## Texte à lire
Communiquer sur son produit en disant que c’est le meilleur, je n’y crois plus. Et cela commence à agacer les internautes. Nous sommes submergés matin, midi et soir sur tous les médias, par de la publicité de produit. D’ailleurs, si un martien venait à atterrir sur notre planète, il va croire que l’on mange des voitures et des parfums comme des assurances.
En revanche, raconter une histoire sympathique et drôle sur un sujet sérieux qui va toucher ses prospects en montrant son identité personnelle, et sa différence de traitement d’une même situation, cela me paraît plus intéressant et viable, à la fois pour la société, pour nos clients, pour nous et la compagnie.
De plus il est très difficile d’adopter ce type de posture si on n’est pas en ligne avec ses propres croyances, il est alors difficile d’imiter son voisin concurrent sur ce type de terrain. La digitalisation facilite cette démarche.
La digitalisation de la relation client concerne aussi la gestion des sinistres. Les applications, les chatbots ou les objets connectés sont de plus en plus utilisés à cette occasion. Que pensez-vous, en général, de l’évolution de la gestion des sinistres avec ces nouveaux outils digitaux mis à disposition des assurés ?
Je pense que cela va me faire gagner du temps, et me permettre de me concentrer sur ma valeur ajoutée. Comment ? En évitant de passer du temps à faire des choses sans vraiment apporter de la valeur aux yeux du client, sauf si vous pensez que de calculer une enveloppe Madelin apporte de la valeur ! Donc autant que le ChatBot réalise le calcul lui-même. Même si je pense que cet outil aura du mal à intégrer les données personnelles et professionnelles, très nombreuses et denses, pour prendre la décision la plus fructueuse pour notre client s’il souhaite céder son entreprise et maintenir sa rémunération, par exemple.
Je préfère passer du temps à organiser des événements utiles à mes clients et prospects qui tournent autour de l’assurance mais pas que, en créant du lien business, en les mettant en relation entre eux, que d’effectuer un acte de gestion important, mais qui sera bien mieux fait par une machine car très répétitif.
La digitalisation peut concerner aussi la façon de faire évoluer ses compétences. Qu’attendez-vous des outils digitaux en ce qui concerne la formation ? Utilisez-vous des outils digitaux pour optimiser vos compétences ?

## Données sources
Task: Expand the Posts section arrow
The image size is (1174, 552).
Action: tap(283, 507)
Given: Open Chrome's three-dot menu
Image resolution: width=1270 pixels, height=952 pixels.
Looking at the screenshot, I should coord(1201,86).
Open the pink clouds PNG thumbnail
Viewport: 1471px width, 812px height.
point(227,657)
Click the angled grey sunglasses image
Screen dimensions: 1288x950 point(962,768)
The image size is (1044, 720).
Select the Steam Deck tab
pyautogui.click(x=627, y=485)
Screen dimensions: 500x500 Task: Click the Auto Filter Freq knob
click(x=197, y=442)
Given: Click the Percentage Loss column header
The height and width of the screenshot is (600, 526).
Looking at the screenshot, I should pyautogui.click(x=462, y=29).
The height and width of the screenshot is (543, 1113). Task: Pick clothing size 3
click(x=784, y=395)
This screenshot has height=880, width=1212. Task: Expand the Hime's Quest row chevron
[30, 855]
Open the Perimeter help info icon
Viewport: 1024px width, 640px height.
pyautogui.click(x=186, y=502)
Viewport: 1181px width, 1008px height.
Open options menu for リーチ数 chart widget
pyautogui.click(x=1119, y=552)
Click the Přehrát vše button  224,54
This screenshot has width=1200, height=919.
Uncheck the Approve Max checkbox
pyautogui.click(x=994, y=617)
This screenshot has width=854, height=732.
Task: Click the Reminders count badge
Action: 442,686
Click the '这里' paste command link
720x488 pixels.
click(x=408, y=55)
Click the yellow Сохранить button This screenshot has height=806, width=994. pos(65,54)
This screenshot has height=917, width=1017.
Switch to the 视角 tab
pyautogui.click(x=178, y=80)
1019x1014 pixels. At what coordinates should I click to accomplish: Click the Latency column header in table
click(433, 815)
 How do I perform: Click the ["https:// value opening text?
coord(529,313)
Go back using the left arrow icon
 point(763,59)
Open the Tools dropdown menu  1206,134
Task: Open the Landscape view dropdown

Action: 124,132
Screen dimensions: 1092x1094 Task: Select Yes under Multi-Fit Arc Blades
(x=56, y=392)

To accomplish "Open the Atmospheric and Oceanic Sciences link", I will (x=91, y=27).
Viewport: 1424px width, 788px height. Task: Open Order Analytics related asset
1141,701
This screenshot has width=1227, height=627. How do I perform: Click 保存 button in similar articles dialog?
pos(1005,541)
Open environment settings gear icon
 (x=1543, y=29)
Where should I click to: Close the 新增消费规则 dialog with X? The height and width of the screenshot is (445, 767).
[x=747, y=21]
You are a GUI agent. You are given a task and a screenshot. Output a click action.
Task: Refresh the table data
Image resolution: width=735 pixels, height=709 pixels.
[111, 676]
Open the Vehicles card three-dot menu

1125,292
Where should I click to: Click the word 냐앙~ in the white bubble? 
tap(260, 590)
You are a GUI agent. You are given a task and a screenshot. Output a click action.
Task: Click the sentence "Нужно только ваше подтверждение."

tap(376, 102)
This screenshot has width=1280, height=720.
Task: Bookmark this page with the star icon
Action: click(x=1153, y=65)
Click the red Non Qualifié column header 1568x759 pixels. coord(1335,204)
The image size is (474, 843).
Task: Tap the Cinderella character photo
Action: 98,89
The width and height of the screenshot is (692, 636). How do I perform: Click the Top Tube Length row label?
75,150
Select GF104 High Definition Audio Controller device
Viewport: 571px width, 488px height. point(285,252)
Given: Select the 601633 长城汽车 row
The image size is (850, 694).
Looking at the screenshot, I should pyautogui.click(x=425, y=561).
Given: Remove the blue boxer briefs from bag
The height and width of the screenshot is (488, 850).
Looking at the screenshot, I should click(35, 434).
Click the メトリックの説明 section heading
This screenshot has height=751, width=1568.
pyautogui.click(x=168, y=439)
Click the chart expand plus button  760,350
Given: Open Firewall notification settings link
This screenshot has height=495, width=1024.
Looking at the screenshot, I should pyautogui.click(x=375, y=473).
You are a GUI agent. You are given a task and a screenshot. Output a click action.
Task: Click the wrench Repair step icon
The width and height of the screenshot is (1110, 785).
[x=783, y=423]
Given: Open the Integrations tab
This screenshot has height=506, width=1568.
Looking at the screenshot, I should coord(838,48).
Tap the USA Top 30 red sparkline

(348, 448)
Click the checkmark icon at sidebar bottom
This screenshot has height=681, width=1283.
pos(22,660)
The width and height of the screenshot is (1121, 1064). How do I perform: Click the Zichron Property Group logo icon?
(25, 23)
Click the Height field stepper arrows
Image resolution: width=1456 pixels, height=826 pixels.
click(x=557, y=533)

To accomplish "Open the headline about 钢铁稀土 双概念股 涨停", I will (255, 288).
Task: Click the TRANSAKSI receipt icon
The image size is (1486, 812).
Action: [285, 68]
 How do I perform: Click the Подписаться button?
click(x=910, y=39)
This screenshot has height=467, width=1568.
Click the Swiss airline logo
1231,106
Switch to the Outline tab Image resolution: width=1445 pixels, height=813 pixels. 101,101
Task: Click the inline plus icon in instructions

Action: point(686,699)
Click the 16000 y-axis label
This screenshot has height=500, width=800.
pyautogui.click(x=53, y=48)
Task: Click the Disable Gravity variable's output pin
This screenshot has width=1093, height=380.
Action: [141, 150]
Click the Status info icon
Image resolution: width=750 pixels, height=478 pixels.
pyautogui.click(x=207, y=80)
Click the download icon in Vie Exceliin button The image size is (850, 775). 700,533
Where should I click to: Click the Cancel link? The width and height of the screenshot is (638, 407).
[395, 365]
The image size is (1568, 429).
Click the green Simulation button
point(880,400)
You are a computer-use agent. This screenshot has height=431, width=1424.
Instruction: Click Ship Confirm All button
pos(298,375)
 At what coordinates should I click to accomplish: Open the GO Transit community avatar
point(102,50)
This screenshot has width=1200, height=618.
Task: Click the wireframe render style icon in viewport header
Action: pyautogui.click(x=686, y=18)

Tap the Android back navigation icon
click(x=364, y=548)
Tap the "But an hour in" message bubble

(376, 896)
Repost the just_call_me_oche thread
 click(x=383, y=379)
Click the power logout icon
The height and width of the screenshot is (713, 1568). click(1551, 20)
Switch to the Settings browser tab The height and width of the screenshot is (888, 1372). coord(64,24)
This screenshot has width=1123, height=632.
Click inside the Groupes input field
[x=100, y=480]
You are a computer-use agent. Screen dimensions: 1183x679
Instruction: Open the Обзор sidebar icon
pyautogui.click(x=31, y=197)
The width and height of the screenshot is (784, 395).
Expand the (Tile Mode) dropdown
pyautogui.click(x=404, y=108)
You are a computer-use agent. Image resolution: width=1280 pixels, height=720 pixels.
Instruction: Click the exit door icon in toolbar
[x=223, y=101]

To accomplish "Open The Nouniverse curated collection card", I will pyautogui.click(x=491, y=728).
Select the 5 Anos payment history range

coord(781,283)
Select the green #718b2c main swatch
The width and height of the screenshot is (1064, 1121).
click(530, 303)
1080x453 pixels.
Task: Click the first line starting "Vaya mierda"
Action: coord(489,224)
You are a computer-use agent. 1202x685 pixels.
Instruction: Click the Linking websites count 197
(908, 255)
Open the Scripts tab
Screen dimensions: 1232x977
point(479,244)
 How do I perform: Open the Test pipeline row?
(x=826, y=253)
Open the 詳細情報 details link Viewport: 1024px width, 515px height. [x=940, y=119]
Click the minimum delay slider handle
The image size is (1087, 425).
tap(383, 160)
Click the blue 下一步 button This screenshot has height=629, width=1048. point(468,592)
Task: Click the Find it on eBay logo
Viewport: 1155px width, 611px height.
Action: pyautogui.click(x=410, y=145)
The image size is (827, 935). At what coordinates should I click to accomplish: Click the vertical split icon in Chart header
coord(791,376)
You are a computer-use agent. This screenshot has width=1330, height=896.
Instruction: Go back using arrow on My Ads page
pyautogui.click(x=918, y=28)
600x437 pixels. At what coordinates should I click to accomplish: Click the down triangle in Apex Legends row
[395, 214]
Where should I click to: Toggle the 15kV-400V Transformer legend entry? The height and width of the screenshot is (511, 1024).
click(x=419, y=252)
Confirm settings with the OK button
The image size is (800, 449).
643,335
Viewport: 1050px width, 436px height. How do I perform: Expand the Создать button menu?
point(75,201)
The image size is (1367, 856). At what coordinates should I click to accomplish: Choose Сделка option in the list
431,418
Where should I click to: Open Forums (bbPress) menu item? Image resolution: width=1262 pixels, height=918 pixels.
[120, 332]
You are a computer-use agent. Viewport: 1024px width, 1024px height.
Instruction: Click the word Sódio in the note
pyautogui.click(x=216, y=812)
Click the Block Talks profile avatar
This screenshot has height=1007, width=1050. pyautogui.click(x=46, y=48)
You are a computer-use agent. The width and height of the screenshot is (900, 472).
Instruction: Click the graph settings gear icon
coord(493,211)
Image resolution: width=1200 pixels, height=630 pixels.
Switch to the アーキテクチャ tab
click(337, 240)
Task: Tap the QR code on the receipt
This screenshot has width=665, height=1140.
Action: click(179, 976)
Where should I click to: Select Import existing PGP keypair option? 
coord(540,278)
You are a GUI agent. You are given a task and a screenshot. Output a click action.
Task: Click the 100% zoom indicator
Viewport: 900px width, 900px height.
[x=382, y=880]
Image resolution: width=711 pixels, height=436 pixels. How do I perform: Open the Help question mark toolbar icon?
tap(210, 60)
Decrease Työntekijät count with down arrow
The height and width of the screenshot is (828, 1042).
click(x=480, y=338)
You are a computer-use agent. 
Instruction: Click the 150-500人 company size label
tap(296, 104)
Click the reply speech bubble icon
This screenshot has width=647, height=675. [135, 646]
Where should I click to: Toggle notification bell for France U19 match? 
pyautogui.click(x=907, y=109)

## Consignes
a - Pour chacune des affirmations suivantes, indiquez s'il vous plaît si elle concorde avec le texte sur la digitalisation de l'assurance. Répondez par oui ou non et citez les mots du texte qui le justifient. (i) La personne interrogée accepte que le ChatBot effectue lui-même le calcul d'une enveloppe Madelin. (ii) La personne interrogée croit encore à l'intérêt de présenter son produit comme le meilleur. (iii) La digitalisation rend plus difficile l'adoption d'une posture fondée sur ses propres croyances.
b - Écrivez la suite du texte sur la digitalisation de l'assurance en reprenant après sa dernière phrase.

## Réponses par consigne
a -
(i) Oui : « Donc autant que le ChatBot réalise le calcul lui-même. »
(ii) Non : « Communiquer sur son produit en disant que c’est le meilleur, je n’y crois plus. »
(iii) Non : « La digitalisation facilite cette démarche. »

b -
Aujourd’hui j’utilise des bases d’information qui me permettent de préparer des rendez-vous complexes, ou quand on parle d’un sujet que je n’ai pas traité depuis quelques mois, de revenir sur les fondamentaux. Et bien sur j’ai des contacts chez les experts comptables, notaires et avocats pour assurer la transversalité de mes réponses techniques.
Ce que j’attends des bots, c’est d’être à jour sur des choses tangibles et factuelles : La dernière loi de finance, on sait tous où aller chercher l’information, mais là il peut nous faire gagner du temps. Donner accès aux fondamentaux d’une connaissance, par exemple : « comment avoir la décision du juge de tutelle ? », « le taux d’appel à cotisation du régime général AGIRC-ARRCO ? » « le processus de suscription a t-il changé depuis mai 2017 ? »… . Qu’il nous donne accès à un genre de mémo personnel. Ensuite ces sujets sont très complexes, il est nécessaire d’être formé pour les déchiffrer et décrypter.
En conclusion, quelles sont pour vous les opportunités et les menaces provoquées par la « digitalisation » du métier d’agent d’assurance ? Pensez-vous que cette digitalisation va s’accélérer dans les années à venir ?
Si dans 5 ans les acteurs de notre secteur n’ont pas pris le virage, la sortie de route sera douloureuse. Les opportunités sont les suivantes :
- Focus client.
- Se positionner comme individu et pas comme une marque.
- Se démarquer de la concurrence.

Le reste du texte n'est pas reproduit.